La de hoy es la mayor victoria de Puigdemont desde que hace poco más de un año asumió el primer cargo institucional catalán. Sus amenazas de adelantar elecciones han surtido efecto, aunque la votación de hoy no presupone una mayor estabilidad para su Ejecutivo, que tendrá que gestionar su titubeante relación con la CUP a diario. Pero sí evita el ridículo que hubiera supuesto, por segunda vez consecutiva en un plazo de siete meses, ver que no podía aprobar los Presupuestos. Además lo consigue sin haber tenido que ceder en la principal demanda ideológica de la CUP: una modificación sustancial en los principales tributos cedidos por el Estado que fuera en línea con una mayor progresividad fiscal. El partido del presidente catalán, PDECat, se niega a asumir esos cambios, pese a ser una demanda que entra en la lógica de ERC, sus socios en el Gobierno. En plenas negociaciones presupuestarias, el Gobierno catalán también ha sido capaz de desarrollar el proyecto de BCN World, el recinto con macrocasinos en Tarragona que la CUP rechaza frontalmente.
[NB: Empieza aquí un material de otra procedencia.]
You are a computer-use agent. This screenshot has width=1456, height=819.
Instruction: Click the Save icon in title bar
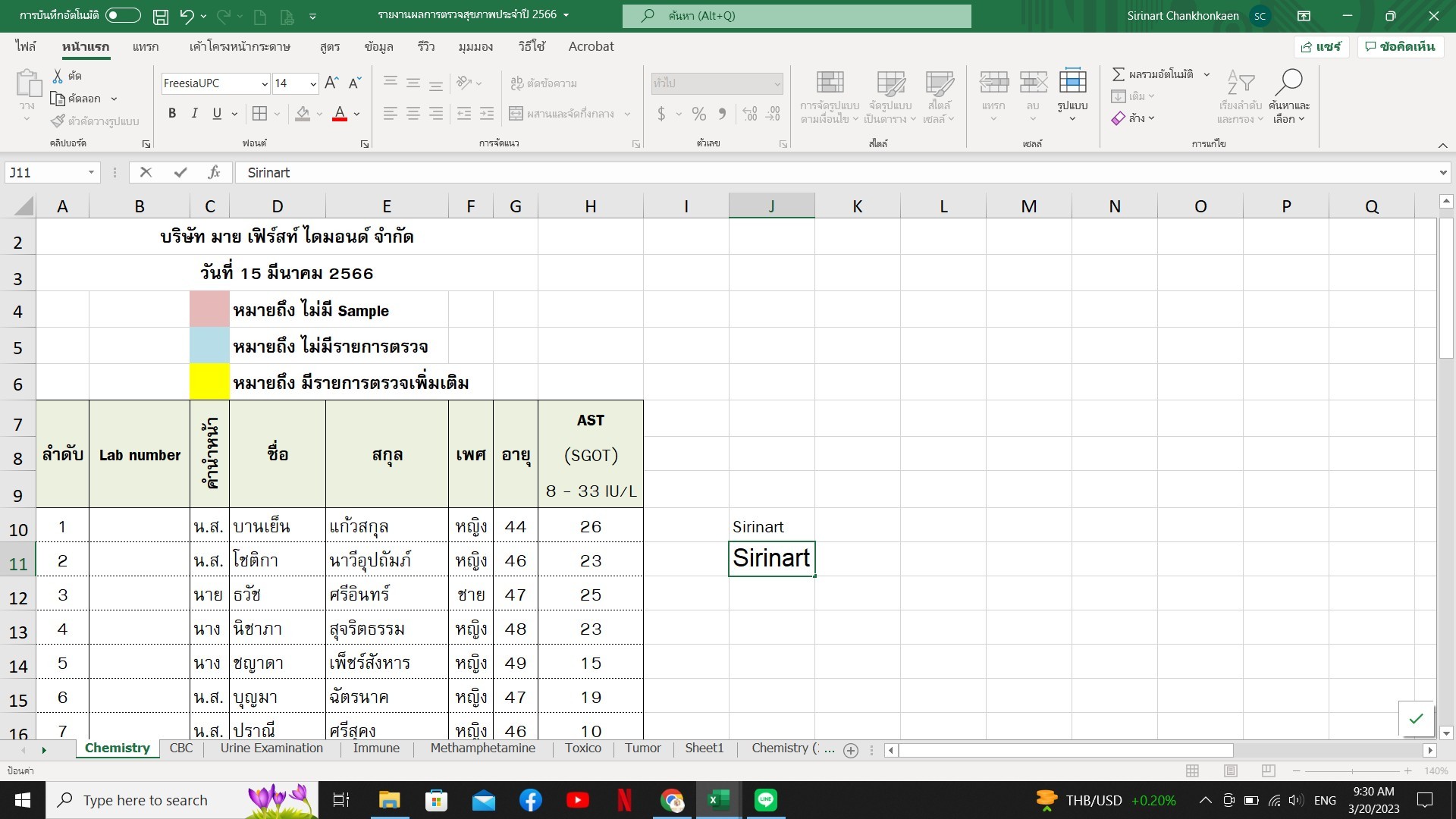161,16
Finalmente, en la decisión de las bases anticapitalistas han pesado más otras cosas. Especialmente la confianza en que Puigdemont, una vez aprobados los Presupuestos, no se echará atrás en su compromiso de convocar el referéndum independentista el próximo mes de septiembre. Con la votación de hoy, la CUP marca todavía más las roderas del camino que ha de seguir el Gobierno catalán para convocar la consulta, que tendrá partidas asignadas en las Cuentas. Y puede reclamar con más fuerza que se inicie ya el denominado proceso constituyente, punto de origen de la redacción de una ley básica catalana en el caso de que el se impusiera en la consulta independentista.
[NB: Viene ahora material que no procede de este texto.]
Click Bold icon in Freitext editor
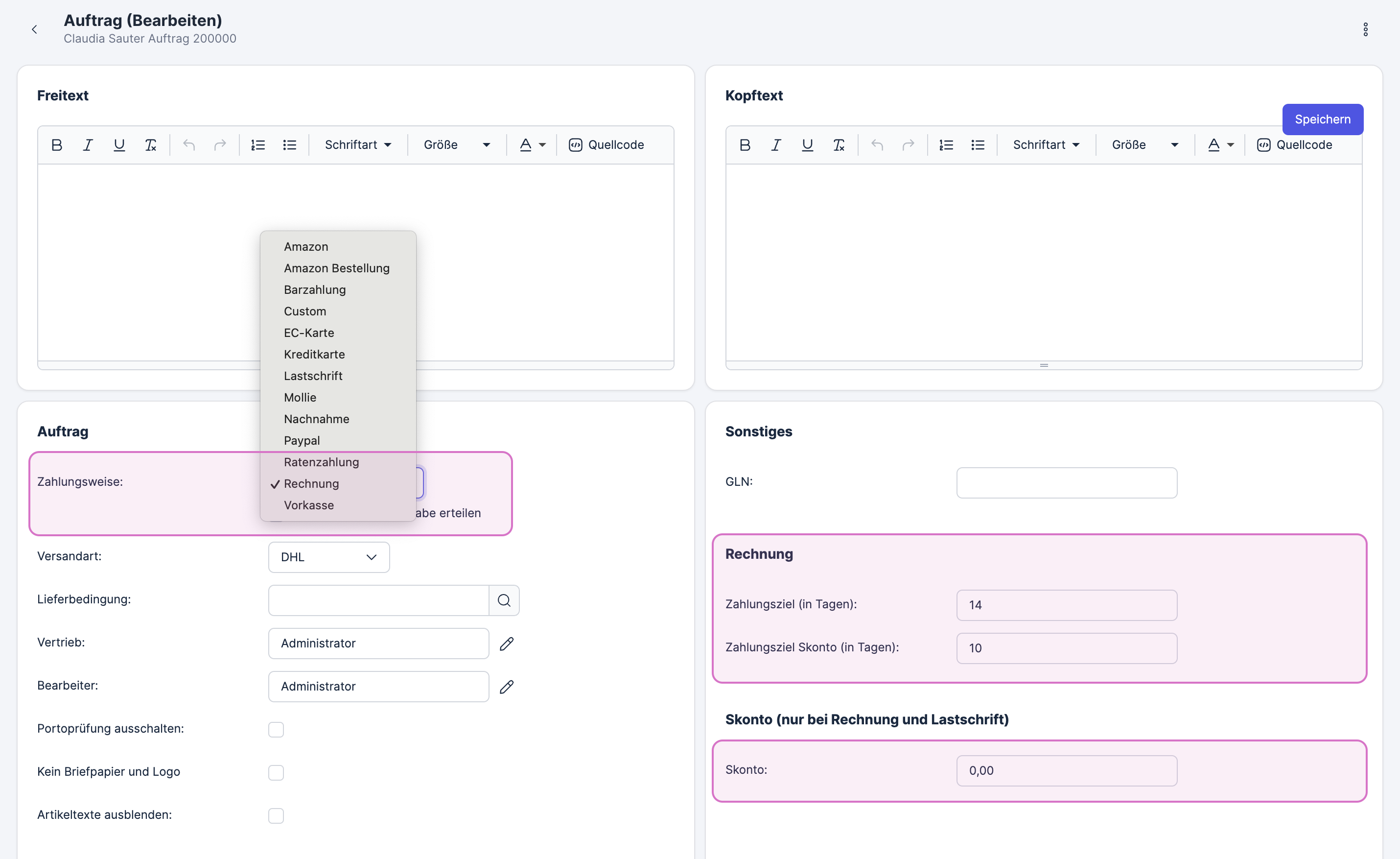The width and height of the screenshot is (1400, 859). 56,145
Más allá de los acuerdos en materia de profesorado y renta garantizada, la CUP se puede apuntar la aprobación de algunos impuestos, sobre todo el que gravará a bienes de lujo a nombre de empresas pero que utilizan particulares, y otros tributos verdes. La última concesión fiscal ha sido la creación de un tributo a los vehículos más contaminantes que el Gobierno catalán ya tenía previsto y que ahora avanzará un año. Y el compromiso de que la Aguas Ter-Llobregat vuelva a ser pública en el caso de que el Tribunal Supremo confirme la sentencia que anula la mayor privatización (1.000 millones) realizada por la Generalitat, ejecutada por el Gobierno de Artur Mas.
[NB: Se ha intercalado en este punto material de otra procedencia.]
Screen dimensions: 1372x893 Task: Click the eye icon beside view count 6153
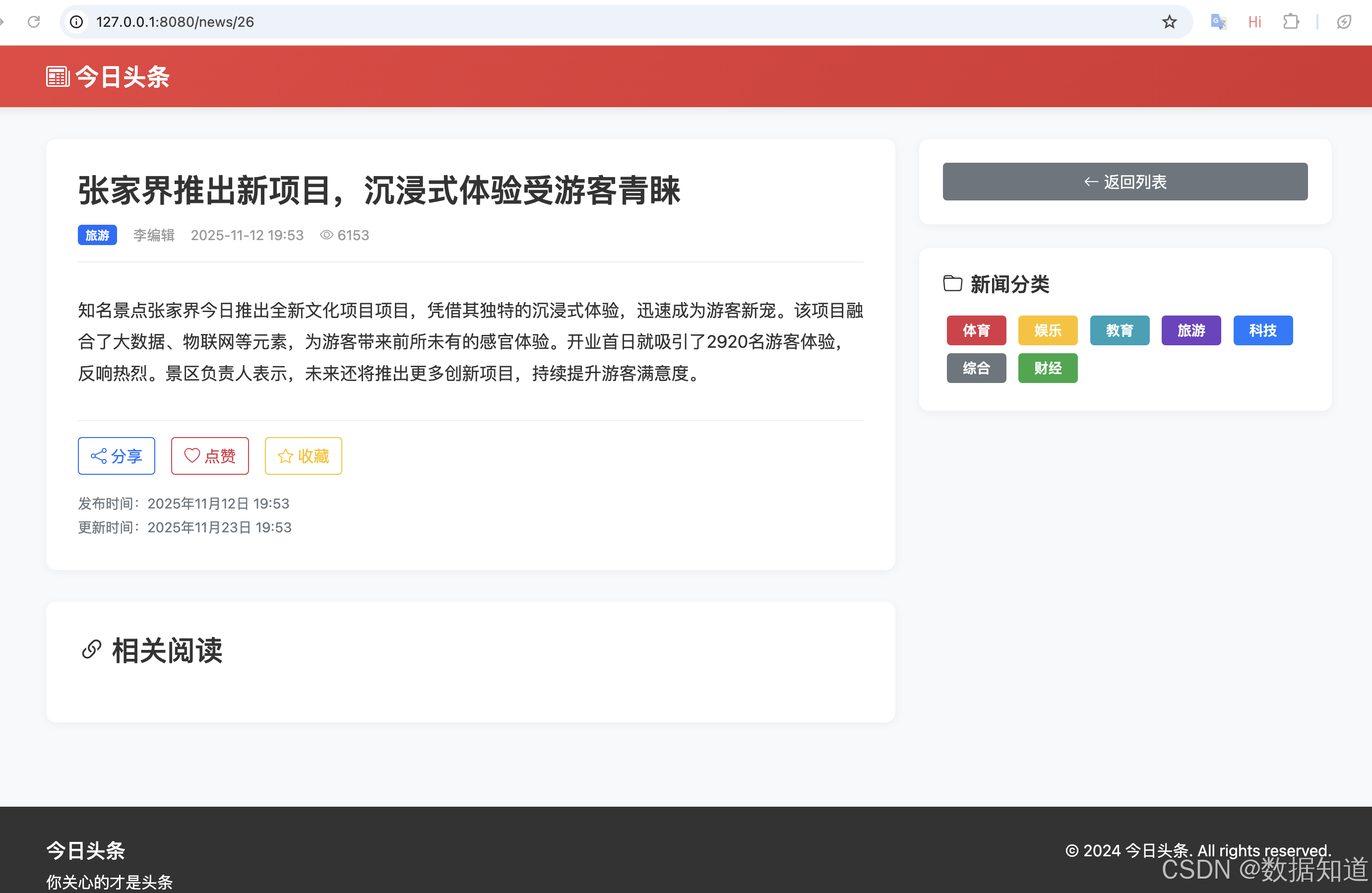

El resultado de la votación también es un aviso para el Gobierno central: Pese a la zozobra constante en la que vive el Ejecutivo autonómico, la mayoría independentista sigue sin colapsarse. Y si quiere abrir otra vía que la del referéndum unilateral tendrá que esforzarse en una operación diálogo que vive sus horas más bajas desde la reunión entre la reunión de Soraya Sáenz de Santamaría y Oriol Junqueras. Aquel encuentro constató que ambos gobiernos no solo siguen alejados, sino que caminan en direcciones contrarias. Y Puigdemont lo volvió a decir el martes en Bruselas: no se mueve del referéndum. Y ha empezado a mover ficha para convencer a los comunes, partidarios de convocar el referéndum siempre y cuando sea efectivo, de que hace todo lo posible para conseguir el aval internacional a la consulta.

El calendario de los Presupuestos previsto por el Gobierno sigue su curso. Y ahora más que nunca da por hecho que Ciudadanos y el Partido Popular los recurrirán ante el Consejo de Garantías Estatutarias, retrasando un mes su aprobación definitiva. Si no hay imprevistos, será en marzo cuando Puigdemont se pueda hacer la fotografía de su mayor éxito.